» **Stored items**
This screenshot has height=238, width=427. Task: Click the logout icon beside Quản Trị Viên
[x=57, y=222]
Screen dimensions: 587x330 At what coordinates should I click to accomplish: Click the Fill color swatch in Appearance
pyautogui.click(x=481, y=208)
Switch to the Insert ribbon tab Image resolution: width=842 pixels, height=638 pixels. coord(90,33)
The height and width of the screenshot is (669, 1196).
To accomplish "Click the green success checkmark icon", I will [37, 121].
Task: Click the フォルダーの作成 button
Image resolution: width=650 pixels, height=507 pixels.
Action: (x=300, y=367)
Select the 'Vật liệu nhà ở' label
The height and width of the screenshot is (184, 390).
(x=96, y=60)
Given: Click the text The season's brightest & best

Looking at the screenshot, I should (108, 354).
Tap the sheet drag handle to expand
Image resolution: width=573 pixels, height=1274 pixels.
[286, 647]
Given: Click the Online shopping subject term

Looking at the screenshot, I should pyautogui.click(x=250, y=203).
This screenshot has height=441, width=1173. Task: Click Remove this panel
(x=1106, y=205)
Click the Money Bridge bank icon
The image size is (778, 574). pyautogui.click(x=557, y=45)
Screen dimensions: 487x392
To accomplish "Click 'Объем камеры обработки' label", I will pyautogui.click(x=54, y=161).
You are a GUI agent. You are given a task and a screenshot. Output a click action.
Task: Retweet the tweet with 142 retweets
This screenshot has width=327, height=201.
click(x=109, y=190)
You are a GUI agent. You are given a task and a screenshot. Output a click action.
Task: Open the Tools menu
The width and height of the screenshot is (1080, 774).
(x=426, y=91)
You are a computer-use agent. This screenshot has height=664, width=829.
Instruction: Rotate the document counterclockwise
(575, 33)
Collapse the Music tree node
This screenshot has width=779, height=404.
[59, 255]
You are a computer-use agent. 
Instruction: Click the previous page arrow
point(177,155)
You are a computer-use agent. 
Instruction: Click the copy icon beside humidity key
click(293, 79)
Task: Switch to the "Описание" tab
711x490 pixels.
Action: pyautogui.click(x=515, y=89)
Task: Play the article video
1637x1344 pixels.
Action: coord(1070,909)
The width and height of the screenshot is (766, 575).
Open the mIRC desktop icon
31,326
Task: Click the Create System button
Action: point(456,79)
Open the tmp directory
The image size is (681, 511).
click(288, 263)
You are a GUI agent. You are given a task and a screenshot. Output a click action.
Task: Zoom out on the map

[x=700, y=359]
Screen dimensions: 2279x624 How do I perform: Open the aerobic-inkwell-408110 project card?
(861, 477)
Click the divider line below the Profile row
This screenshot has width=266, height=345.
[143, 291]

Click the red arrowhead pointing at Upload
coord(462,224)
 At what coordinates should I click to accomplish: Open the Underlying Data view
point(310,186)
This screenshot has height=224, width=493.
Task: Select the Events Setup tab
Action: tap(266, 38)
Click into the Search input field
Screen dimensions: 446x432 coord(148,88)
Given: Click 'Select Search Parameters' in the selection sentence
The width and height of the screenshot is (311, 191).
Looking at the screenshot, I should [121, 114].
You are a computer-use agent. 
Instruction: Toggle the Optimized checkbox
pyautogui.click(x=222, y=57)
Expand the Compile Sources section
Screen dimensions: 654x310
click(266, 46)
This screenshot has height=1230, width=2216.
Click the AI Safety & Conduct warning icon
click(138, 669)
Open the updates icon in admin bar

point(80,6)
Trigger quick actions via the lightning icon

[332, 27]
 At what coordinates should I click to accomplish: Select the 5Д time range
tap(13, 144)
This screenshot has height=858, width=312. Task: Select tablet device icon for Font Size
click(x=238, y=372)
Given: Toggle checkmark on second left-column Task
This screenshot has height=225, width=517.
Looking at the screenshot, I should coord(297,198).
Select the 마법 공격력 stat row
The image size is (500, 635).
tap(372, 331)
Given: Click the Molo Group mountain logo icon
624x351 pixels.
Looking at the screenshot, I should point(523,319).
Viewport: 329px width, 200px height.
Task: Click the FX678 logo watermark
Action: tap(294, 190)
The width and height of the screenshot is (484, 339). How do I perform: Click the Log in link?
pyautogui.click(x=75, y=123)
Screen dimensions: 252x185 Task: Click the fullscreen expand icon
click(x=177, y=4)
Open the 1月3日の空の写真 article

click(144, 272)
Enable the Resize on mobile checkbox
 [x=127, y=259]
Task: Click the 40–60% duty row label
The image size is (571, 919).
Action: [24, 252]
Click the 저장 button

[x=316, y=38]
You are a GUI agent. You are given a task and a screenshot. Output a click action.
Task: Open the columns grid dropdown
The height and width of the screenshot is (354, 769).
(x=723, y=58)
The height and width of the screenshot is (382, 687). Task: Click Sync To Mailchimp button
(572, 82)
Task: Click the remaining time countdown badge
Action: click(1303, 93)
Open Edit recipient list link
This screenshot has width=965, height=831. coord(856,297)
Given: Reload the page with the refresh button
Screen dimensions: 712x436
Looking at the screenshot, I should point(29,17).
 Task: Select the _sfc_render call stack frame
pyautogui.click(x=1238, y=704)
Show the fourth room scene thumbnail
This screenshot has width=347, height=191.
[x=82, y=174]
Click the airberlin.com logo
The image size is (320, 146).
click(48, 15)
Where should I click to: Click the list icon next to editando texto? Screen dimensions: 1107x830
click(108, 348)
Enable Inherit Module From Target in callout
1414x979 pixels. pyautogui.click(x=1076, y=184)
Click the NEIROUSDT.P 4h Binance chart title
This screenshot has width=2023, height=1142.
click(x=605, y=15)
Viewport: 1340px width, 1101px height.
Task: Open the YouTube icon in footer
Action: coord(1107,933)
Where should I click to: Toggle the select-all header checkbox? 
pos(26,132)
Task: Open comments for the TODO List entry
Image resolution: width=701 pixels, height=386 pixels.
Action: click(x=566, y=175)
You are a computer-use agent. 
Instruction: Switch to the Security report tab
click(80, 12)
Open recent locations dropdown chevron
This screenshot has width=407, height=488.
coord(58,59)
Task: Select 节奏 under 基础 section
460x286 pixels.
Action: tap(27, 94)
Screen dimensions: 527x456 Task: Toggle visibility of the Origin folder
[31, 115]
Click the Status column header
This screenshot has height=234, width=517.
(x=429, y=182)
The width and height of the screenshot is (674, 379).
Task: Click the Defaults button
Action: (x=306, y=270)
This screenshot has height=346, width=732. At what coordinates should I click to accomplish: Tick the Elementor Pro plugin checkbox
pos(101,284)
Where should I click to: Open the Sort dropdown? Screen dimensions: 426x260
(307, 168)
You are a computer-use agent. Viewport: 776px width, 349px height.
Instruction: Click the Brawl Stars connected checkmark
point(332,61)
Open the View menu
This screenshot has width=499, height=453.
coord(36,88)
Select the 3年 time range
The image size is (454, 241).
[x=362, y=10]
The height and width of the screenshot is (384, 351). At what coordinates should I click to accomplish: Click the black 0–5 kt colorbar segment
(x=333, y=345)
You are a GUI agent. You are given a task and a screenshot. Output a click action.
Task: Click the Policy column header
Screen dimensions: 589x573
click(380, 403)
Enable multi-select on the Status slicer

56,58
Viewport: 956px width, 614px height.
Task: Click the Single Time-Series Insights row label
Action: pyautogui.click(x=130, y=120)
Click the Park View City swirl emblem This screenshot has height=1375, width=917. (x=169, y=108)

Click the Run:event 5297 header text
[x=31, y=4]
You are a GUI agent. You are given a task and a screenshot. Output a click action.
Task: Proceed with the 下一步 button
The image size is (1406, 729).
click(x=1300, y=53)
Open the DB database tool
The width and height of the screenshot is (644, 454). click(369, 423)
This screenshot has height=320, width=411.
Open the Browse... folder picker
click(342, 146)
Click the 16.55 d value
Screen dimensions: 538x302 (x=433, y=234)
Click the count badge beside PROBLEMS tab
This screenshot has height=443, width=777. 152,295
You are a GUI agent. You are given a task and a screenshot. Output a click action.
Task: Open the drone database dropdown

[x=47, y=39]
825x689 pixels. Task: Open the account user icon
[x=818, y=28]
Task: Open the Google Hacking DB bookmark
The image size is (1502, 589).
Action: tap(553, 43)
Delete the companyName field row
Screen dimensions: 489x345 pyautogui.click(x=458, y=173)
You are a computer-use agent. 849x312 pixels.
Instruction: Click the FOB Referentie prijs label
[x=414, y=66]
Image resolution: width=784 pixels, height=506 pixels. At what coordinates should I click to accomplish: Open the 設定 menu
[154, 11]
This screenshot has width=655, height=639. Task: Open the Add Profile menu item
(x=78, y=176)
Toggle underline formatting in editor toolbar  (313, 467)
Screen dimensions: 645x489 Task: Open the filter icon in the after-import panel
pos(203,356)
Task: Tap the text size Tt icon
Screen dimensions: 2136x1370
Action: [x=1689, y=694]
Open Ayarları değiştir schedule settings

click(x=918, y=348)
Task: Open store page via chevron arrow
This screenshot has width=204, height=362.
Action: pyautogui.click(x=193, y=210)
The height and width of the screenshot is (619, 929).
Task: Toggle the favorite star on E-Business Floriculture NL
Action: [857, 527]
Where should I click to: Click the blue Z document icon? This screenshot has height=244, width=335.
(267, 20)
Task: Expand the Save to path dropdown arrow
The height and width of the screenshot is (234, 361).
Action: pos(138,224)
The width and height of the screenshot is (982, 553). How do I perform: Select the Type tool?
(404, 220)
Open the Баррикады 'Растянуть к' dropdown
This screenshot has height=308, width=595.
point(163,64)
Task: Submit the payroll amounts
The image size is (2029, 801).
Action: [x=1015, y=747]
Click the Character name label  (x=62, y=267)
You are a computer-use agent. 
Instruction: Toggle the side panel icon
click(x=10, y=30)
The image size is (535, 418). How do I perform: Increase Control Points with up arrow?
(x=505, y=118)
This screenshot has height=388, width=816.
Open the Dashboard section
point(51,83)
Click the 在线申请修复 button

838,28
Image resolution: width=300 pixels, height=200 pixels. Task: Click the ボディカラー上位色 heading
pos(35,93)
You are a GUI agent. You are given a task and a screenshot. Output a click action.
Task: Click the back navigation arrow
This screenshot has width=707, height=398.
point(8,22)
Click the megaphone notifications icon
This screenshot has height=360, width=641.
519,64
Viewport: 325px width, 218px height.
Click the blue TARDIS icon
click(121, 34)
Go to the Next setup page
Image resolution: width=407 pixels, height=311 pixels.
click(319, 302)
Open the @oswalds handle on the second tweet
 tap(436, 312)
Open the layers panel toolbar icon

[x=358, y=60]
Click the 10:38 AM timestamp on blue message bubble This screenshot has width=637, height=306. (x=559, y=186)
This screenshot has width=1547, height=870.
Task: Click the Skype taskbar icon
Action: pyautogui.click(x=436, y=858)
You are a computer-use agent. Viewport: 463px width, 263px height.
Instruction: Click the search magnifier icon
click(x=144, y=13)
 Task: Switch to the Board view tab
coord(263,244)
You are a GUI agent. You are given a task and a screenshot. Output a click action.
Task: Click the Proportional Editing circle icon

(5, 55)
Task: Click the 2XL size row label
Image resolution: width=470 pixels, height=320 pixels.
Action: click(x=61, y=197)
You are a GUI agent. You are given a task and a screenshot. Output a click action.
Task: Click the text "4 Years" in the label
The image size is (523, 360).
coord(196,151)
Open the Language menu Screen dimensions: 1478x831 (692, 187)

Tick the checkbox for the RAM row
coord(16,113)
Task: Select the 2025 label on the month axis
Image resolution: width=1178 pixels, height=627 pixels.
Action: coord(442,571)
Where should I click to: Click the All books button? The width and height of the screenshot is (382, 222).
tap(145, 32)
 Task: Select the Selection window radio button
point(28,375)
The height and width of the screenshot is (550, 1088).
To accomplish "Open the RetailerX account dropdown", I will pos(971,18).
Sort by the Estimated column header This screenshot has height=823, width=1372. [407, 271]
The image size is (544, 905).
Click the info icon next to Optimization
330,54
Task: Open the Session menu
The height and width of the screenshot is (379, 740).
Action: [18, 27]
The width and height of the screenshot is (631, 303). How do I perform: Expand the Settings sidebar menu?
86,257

» **WORK TO BE COMPLETED**
Rewrite the section of the material that starts with the line containing "Click the 16.55 d value" and ends with the line containing "click(x=918, y=348)", switching "bookmark" to "shortcut" and leaving everything else as it is.

» **PROBLEM SOLUTION**
Click the 16.55 d value
Screen dimensions: 538x302 (x=433, y=234)
Click the count badge beside PROBLEMS tab
This screenshot has height=443, width=777. 152,295
You are a GUI agent. You are given a task and a screenshot. Output a click action.
Task: Open the drone database dropdown

[x=47, y=39]
825x689 pixels. Task: Open the account user icon
[x=818, y=28]
Task: Open the Google Hacking DB shortcut
The image size is (1502, 589).
Action: tap(553, 43)
Delete the companyName field row
Screen dimensions: 489x345 pyautogui.click(x=458, y=173)
You are a computer-use agent. 849x312 pixels.
Instruction: Click the FOB Referentie prijs label
[x=414, y=66]
Image resolution: width=784 pixels, height=506 pixels. At what coordinates should I click to accomplish: Open the 設定 menu
[154, 11]
This screenshot has width=655, height=639. Task: Open the Add Profile menu item
(x=78, y=176)
Toggle underline formatting in editor toolbar  (313, 467)
Screen dimensions: 645x489 Task: Open the filter icon in the after-import panel
pos(203,356)
Task: Tap the text size Tt icon
Screen dimensions: 2136x1370
Action: [x=1689, y=694]
Open Ayarları değiştir schedule settings

click(x=918, y=348)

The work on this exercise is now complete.